◆ **Problem requirements**
Skip the pictures. Retype exactly, and only, the lines between the line holding "Image resolution: width=700" and the last line below, inclusive.

◆ **Extracted records**
* * * * * * *

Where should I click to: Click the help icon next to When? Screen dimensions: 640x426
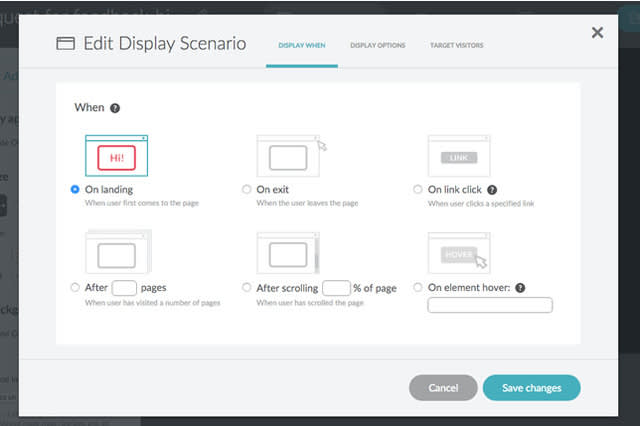pos(115,108)
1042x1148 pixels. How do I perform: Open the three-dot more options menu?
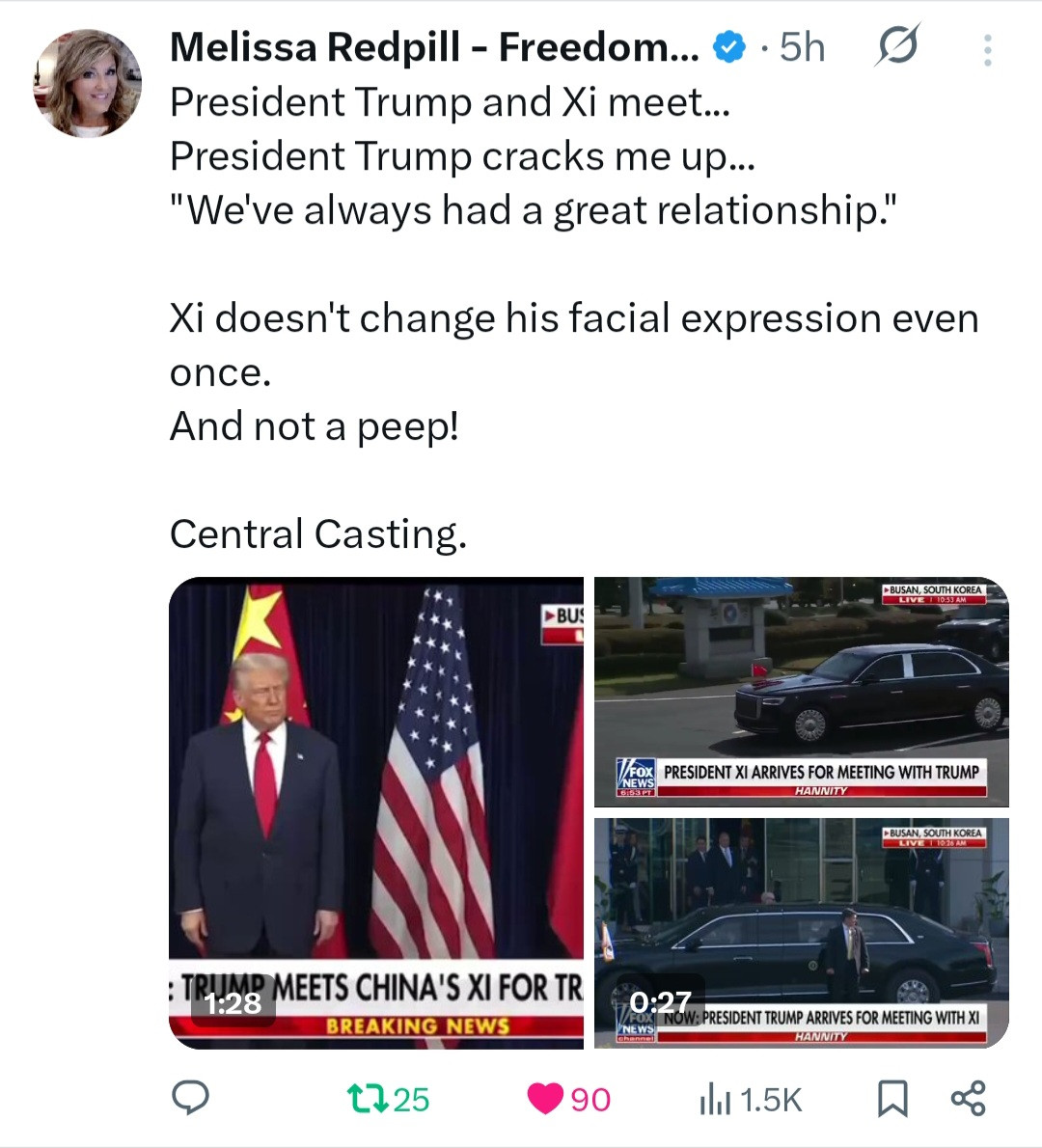[x=987, y=50]
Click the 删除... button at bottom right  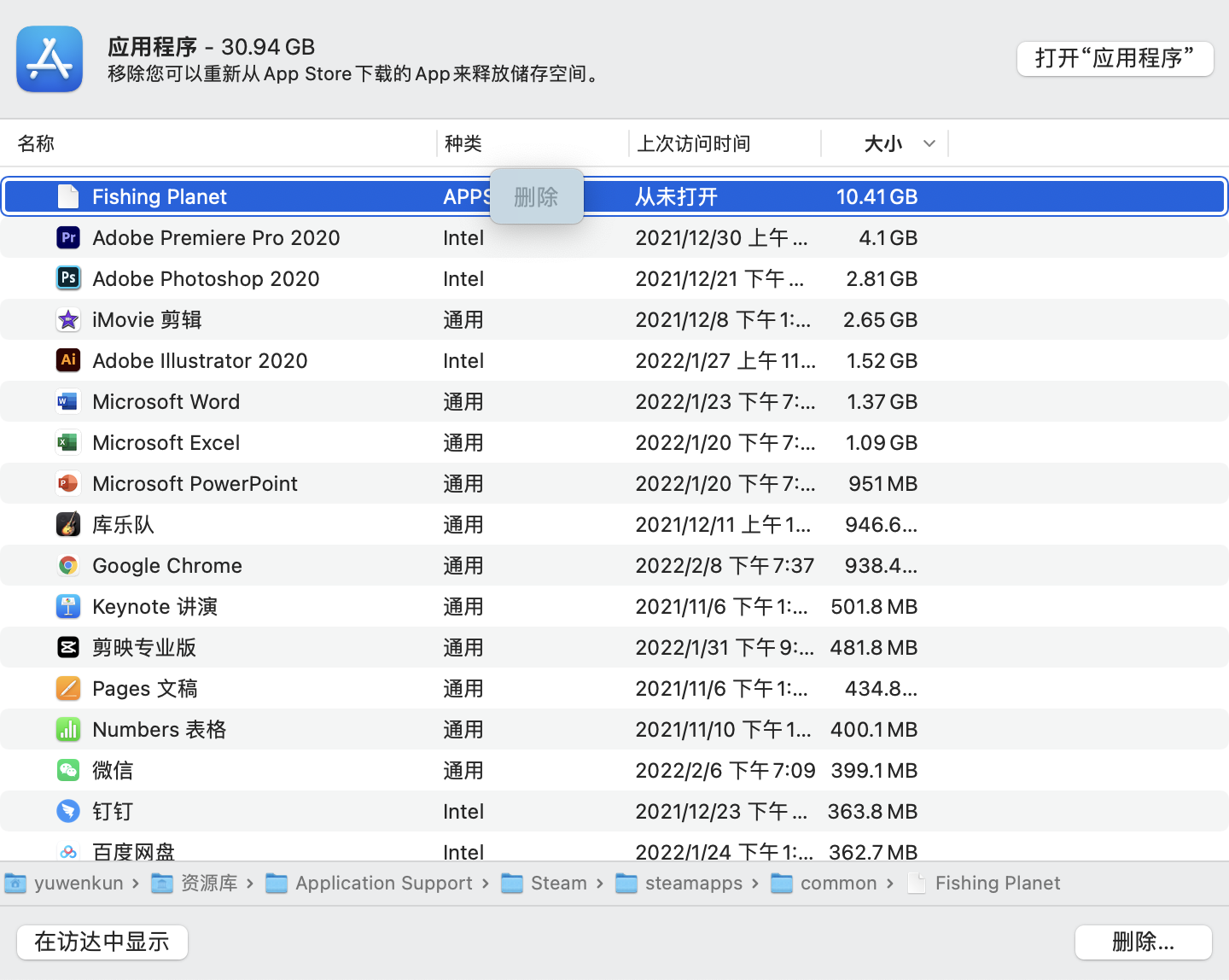pyautogui.click(x=1143, y=942)
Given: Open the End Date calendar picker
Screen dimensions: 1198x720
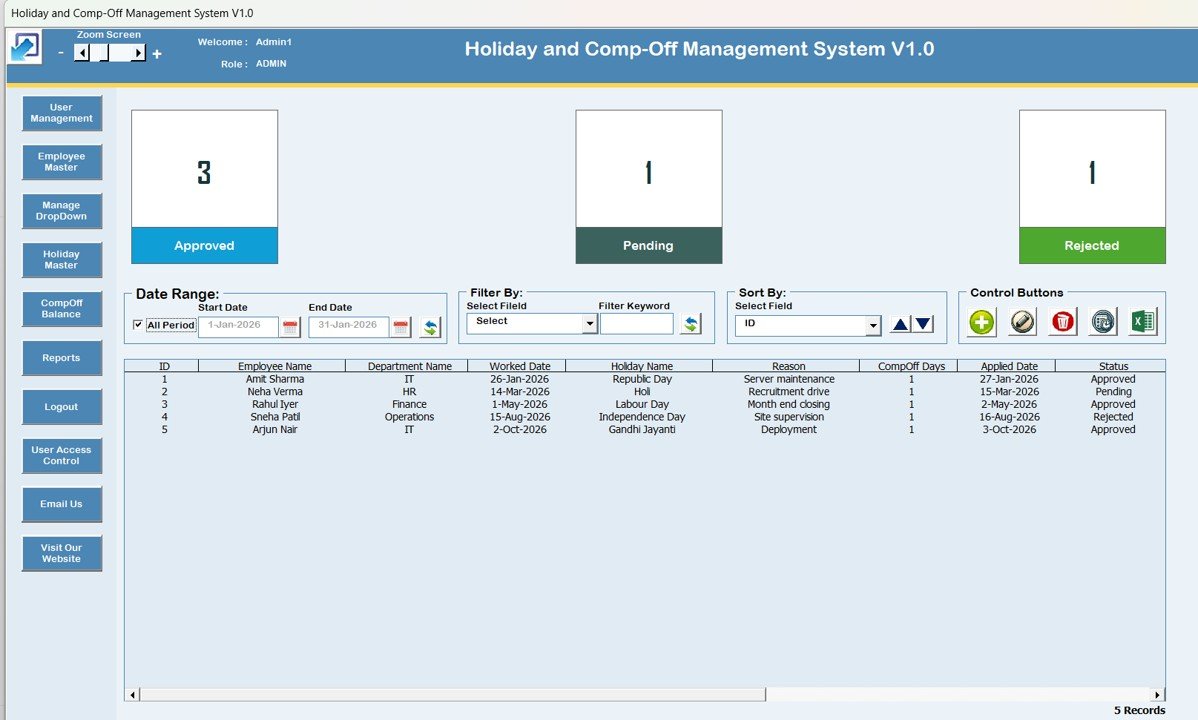Looking at the screenshot, I should point(399,326).
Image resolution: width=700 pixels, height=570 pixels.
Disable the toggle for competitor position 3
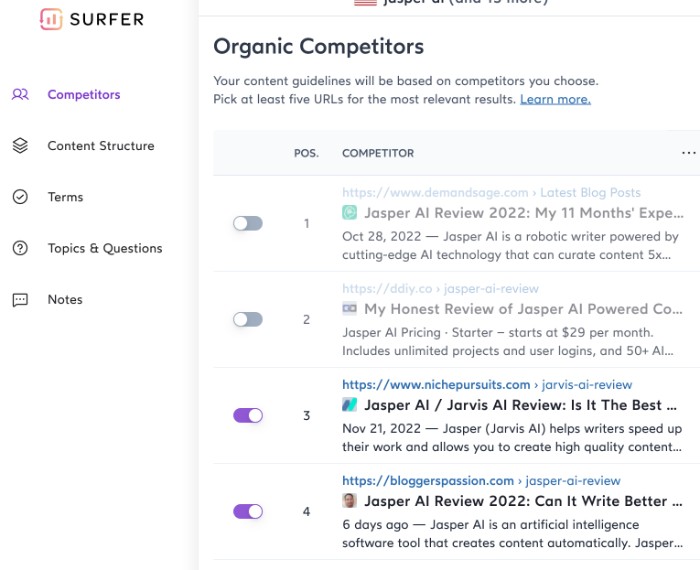tap(248, 415)
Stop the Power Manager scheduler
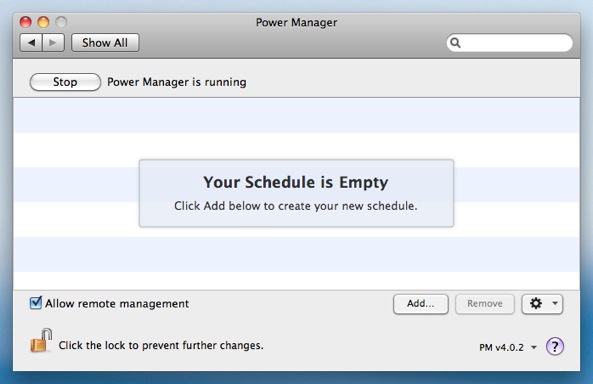 pos(65,82)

* * * * * * *

◆ **Solution to this problem**
Image resolution: width=700 pixels, height=570 pixels.
Disable the toggle for competitor position 3
tap(248, 415)
Stop the Power Manager scheduler
 pos(65,82)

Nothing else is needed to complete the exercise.